Pixel coordinate grounding data:
○ ○ ○

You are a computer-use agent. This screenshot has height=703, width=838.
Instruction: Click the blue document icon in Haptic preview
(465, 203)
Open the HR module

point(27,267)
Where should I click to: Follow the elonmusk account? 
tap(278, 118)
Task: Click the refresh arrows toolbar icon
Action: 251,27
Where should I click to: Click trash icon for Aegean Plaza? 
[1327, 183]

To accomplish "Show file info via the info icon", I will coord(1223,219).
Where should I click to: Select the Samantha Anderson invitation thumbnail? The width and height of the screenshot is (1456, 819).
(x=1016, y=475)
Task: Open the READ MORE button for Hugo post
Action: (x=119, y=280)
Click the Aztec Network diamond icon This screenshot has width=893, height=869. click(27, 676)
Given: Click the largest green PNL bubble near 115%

○ ○ ○

**Exercise description**
Beginning with the very first line of the records above, please retype each line through the one that has "Click the Aztec", and add nothing.

**Reply**
You are a computer-use agent. This screenshot has height=703, width=838.
Instruction: Click the blue document icon in Haptic preview
(465, 203)
Open the HR module

point(27,267)
Where should I click to: Follow the elonmusk account? 
tap(278, 118)
Task: Click the refresh arrows toolbar icon
Action: 251,27
Where should I click to: Click trash icon for Aegean Plaza? 
[1327, 183]

To accomplish "Show file info via the info icon", I will coord(1223,219).
Where should I click to: Select the Samantha Anderson invitation thumbnail? The width and height of the screenshot is (1456, 819).
(x=1016, y=475)
Task: Open the READ MORE button for Hugo post
Action: (x=119, y=280)
Click the Aztec Network diamond icon This screenshot has width=893, height=869. click(27, 676)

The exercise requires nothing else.